Abordagens Teóricas dos Estudos de Tradução

23/05/2023 07:50

Por Bruno dos Santos Camargo
Letras – Libras
Estagiário de Acessibilidade

O ser humano é tradutor por natureza1. Desde os primórdios da humanidade e da vida em sociedade os indivíduos estão em um constante processo tradutório. Embora não seja possível sabermos quem foi o primeiro indivíduo a traduzir, quais escolhas tradutórias tomou ou a metodologia aplicada durante o processo, visto que é uma atividade intrínseca à vida social e humana, alguns vestígios históricos nos ajudam a compreender, ainda que superficialmente, a magnitude desta área do conhecimento.

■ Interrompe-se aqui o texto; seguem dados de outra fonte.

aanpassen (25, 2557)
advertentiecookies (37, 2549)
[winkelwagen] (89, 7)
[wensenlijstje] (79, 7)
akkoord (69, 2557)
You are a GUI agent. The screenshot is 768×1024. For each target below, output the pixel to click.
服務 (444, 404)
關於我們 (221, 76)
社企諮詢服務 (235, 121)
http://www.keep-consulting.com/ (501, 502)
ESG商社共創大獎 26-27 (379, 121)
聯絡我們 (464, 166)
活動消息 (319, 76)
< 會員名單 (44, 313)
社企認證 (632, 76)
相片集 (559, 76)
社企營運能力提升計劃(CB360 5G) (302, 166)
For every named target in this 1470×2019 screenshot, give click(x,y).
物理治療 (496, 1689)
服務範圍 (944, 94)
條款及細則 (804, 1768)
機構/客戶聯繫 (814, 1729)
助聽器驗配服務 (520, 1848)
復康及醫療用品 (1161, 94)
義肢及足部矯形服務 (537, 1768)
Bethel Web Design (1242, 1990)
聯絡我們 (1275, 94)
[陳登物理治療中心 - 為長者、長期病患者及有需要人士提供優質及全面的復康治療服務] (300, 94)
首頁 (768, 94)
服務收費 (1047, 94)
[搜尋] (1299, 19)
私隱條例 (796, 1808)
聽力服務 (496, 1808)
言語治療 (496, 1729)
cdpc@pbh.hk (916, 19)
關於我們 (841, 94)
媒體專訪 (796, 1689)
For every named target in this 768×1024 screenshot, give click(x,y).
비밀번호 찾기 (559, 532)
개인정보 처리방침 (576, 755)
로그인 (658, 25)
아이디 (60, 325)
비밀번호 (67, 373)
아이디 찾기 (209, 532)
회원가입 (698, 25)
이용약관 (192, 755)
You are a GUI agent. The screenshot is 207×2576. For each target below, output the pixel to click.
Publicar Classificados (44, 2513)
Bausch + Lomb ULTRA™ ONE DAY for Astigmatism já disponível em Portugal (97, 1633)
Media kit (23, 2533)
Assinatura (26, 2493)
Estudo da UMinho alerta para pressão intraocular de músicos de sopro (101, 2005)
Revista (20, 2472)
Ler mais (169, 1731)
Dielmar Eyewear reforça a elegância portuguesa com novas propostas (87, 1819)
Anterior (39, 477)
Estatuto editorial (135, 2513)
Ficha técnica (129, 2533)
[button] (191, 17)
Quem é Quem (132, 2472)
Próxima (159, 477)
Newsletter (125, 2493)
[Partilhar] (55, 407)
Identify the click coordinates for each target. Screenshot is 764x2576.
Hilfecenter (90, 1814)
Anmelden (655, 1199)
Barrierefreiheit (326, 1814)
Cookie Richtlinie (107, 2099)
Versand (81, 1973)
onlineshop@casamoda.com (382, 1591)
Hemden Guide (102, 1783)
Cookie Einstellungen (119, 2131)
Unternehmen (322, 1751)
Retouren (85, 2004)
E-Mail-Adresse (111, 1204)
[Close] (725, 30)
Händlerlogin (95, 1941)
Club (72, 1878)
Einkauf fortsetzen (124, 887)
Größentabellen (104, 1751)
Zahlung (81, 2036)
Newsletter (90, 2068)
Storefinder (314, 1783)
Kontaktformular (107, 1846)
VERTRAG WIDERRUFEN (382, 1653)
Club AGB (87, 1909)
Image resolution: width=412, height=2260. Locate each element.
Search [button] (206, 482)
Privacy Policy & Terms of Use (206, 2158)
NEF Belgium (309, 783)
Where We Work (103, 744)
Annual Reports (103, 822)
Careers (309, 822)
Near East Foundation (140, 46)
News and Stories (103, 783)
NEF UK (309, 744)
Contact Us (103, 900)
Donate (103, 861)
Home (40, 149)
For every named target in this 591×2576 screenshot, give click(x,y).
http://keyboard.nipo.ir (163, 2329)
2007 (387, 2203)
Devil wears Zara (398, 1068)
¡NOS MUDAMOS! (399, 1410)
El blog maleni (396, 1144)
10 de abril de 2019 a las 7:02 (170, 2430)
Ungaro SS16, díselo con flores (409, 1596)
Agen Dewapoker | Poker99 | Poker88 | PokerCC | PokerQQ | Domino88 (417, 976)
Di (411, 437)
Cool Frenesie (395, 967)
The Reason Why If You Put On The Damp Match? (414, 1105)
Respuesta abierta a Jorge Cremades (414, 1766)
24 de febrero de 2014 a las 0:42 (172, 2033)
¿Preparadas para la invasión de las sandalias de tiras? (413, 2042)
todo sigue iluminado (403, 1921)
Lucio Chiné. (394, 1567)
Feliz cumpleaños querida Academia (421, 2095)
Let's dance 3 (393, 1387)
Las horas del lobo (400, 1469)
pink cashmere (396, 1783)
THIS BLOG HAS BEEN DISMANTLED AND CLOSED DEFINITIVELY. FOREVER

A Pedra de Rosetta, famoso achado histórico egípcio, é um desses documentos que demonstram que as civilizações remotas, há mais de dois mil anos atrás, já desempenhavam a tradução, antes mesmo da concepção da ciência que hoje intitulamos de traductologia. A partir desta suposta genealogia a tradução permeou países, línguas e autores no mundo inteiro que buscaram conceituar e compreender o que é “tradução”. Destes diferentes entendimentos e perspectivas originaram-se abordagens teóricas da tradução e formas de organização deste conhecimento.

Neste texto, meu objetivo é abordar, em síntese, algumas teorias de tradução sob a ênfase de perspectivas linguísticas, de perspectivas cognitivas, das perspectivas comunicativas e socioculturais, e, por último, as perspectivas filosóficas e hermenêuticas. Esta forma de organização sistêmica proposta por Hurtado Albir (2001) também define a existência de uma quinta ênfase temática: textual, que não será objeto deste material.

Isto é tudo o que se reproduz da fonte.